» What the task asks
Please copy the entries below word for word.

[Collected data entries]
——————

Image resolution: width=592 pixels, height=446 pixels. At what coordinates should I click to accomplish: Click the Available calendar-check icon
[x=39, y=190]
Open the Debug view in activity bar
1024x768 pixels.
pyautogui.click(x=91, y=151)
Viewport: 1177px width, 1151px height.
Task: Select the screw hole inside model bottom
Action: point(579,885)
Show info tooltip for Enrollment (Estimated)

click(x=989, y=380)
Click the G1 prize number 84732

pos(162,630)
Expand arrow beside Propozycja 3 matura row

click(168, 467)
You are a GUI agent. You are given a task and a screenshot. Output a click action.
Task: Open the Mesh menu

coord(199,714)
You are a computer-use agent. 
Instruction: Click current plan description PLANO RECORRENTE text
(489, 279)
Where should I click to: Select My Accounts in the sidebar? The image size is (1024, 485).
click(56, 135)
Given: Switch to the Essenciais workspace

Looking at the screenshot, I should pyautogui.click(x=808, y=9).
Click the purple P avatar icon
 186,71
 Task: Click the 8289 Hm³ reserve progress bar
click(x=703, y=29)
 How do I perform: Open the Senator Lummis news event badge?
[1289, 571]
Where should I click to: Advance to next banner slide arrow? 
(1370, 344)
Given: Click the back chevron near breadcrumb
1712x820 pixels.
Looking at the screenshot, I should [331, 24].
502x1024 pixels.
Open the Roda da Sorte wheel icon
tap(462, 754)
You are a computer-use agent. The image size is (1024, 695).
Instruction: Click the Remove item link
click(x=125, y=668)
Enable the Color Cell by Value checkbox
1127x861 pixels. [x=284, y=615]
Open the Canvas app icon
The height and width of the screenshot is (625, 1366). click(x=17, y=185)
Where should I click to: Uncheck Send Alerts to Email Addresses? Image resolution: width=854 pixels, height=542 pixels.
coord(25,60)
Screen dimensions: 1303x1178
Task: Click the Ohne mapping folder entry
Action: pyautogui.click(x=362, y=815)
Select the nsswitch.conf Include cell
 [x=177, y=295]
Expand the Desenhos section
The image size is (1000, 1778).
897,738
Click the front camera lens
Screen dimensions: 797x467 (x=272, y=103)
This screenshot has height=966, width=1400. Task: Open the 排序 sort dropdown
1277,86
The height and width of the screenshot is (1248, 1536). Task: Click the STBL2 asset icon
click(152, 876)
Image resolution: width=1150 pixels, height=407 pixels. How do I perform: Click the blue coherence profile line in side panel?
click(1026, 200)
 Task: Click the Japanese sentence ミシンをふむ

——————

» Result below
Image resolution: width=592 pixels, height=446 pixels. At what coordinates should I click to accomplish: Click the Available calendar-check icon
[x=39, y=190]
Open the Debug view in activity bar
1024x768 pixels.
pyautogui.click(x=91, y=151)
Viewport: 1177px width, 1151px height.
Task: Select the screw hole inside model bottom
Action: point(579,885)
Show info tooltip for Enrollment (Estimated)

click(x=989, y=380)
Click the G1 prize number 84732

pos(162,630)
Expand arrow beside Propozycja 3 matura row

click(168, 467)
You are a GUI agent. You are given a task and a screenshot. Output a click action.
Task: Open the Mesh menu

coord(199,714)
You are a computer-use agent. 
Instruction: Click current plan description PLANO RECORRENTE text
(489, 279)
Where should I click to: Select My Accounts in the sidebar? The image size is (1024, 485).
click(56, 135)
Given: Switch to the Essenciais workspace

Looking at the screenshot, I should pyautogui.click(x=808, y=9).
Click the purple P avatar icon
 186,71
 Task: Click the 8289 Hm³ reserve progress bar
click(x=703, y=29)
 How do I perform: Open the Senator Lummis news event badge?
[1289, 571]
Where should I click to: Advance to next banner slide arrow? 
(1370, 344)
Given: Click the back chevron near breadcrumb
1712x820 pixels.
Looking at the screenshot, I should [331, 24].
502x1024 pixels.
Open the Roda da Sorte wheel icon
tap(462, 754)
You are a computer-use agent. The image size is (1024, 695).
Instruction: Click the Remove item link
click(x=125, y=668)
Enable the Color Cell by Value checkbox
1127x861 pixels. [x=284, y=615]
Open the Canvas app icon
The height and width of the screenshot is (625, 1366). click(x=17, y=185)
Where should I click to: Uncheck Send Alerts to Email Addresses? Image resolution: width=854 pixels, height=542 pixels.
coord(25,60)
Screen dimensions: 1303x1178
Task: Click the Ohne mapping folder entry
Action: pyautogui.click(x=362, y=815)
Select the nsswitch.conf Include cell
 [x=177, y=295]
Expand the Desenhos section
The image size is (1000, 1778).
897,738
Click the front camera lens
Screen dimensions: 797x467 (x=272, y=103)
This screenshot has height=966, width=1400. Task: Open the 排序 sort dropdown
1277,86
The height and width of the screenshot is (1248, 1536). Task: Click the STBL2 asset icon
click(152, 876)
Image resolution: width=1150 pixels, height=407 pixels. How do I perform: Click the blue coherence profile line in side panel?
click(1026, 200)
 Task: Click the Japanese sentence ミシンをふむ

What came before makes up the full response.